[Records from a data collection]
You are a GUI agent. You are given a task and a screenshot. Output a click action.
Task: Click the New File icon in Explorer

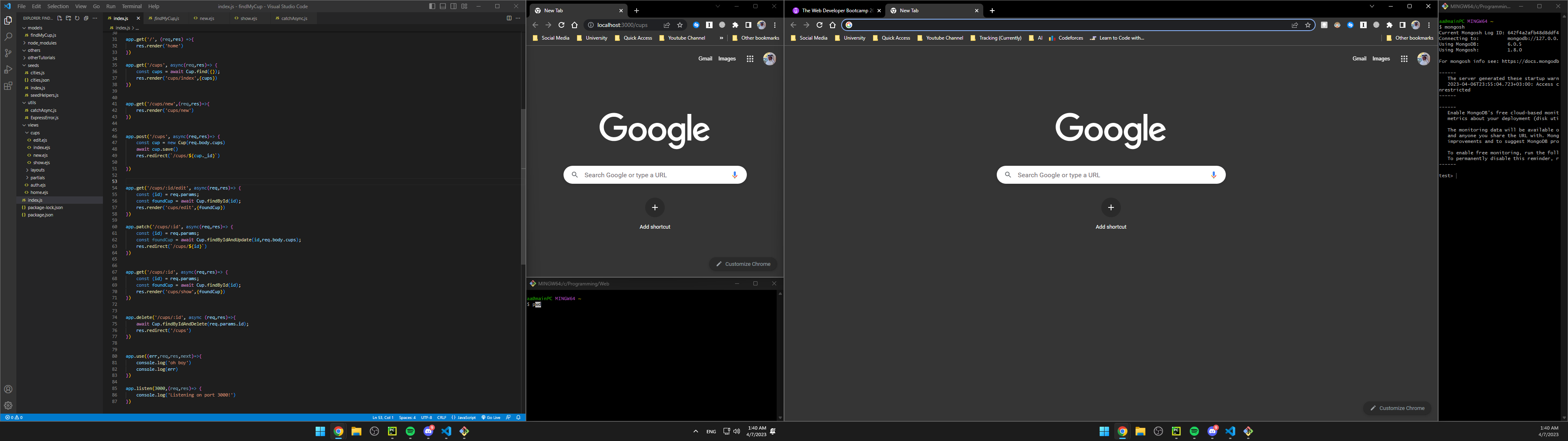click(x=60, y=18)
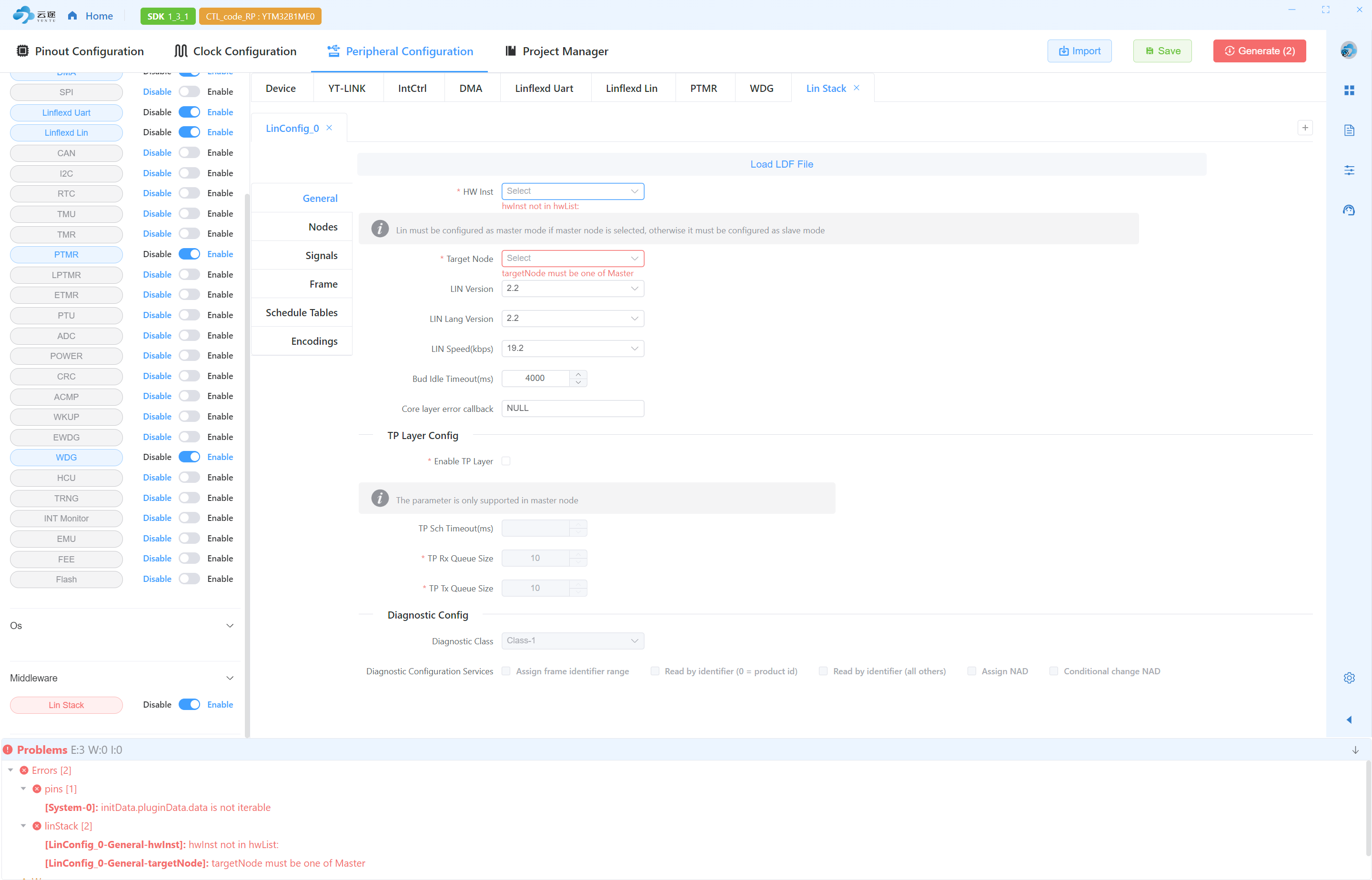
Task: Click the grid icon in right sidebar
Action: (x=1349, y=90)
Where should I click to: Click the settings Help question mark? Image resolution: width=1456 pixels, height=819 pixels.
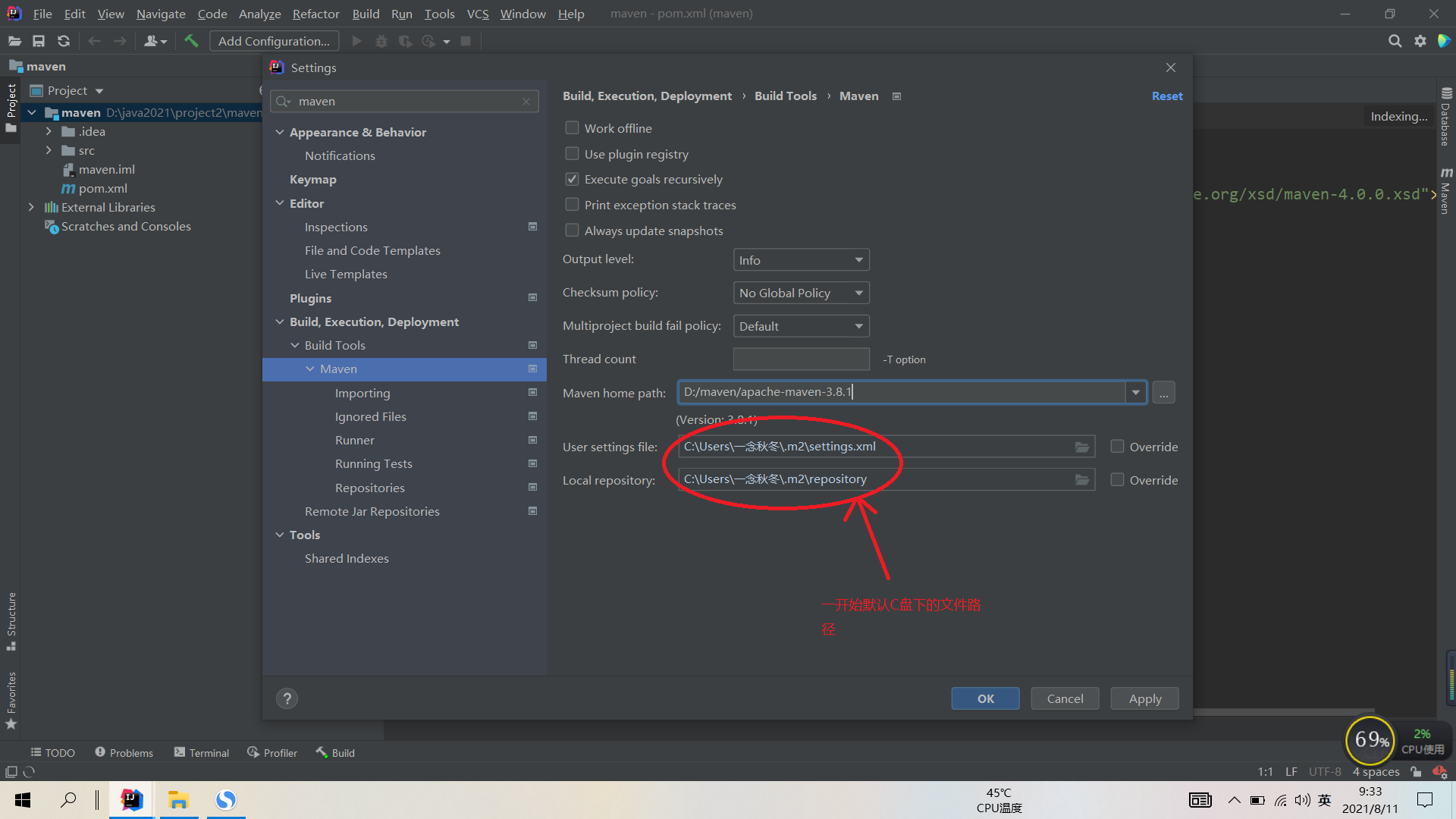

- WORK TASK
Return the entries verbatim, pictures excluded.

- REPLY TO THE EXERCISE
You are a GUI agent. You are given a task and a screenshot. Output a click action.
Task: Click the New File icon in Explorer

click(x=60, y=18)
Task: Click the grid icon in right sidebar
Action: (x=1349, y=90)
Where should I click to: Click the settings Help question mark? Image resolution: width=1456 pixels, height=819 pixels.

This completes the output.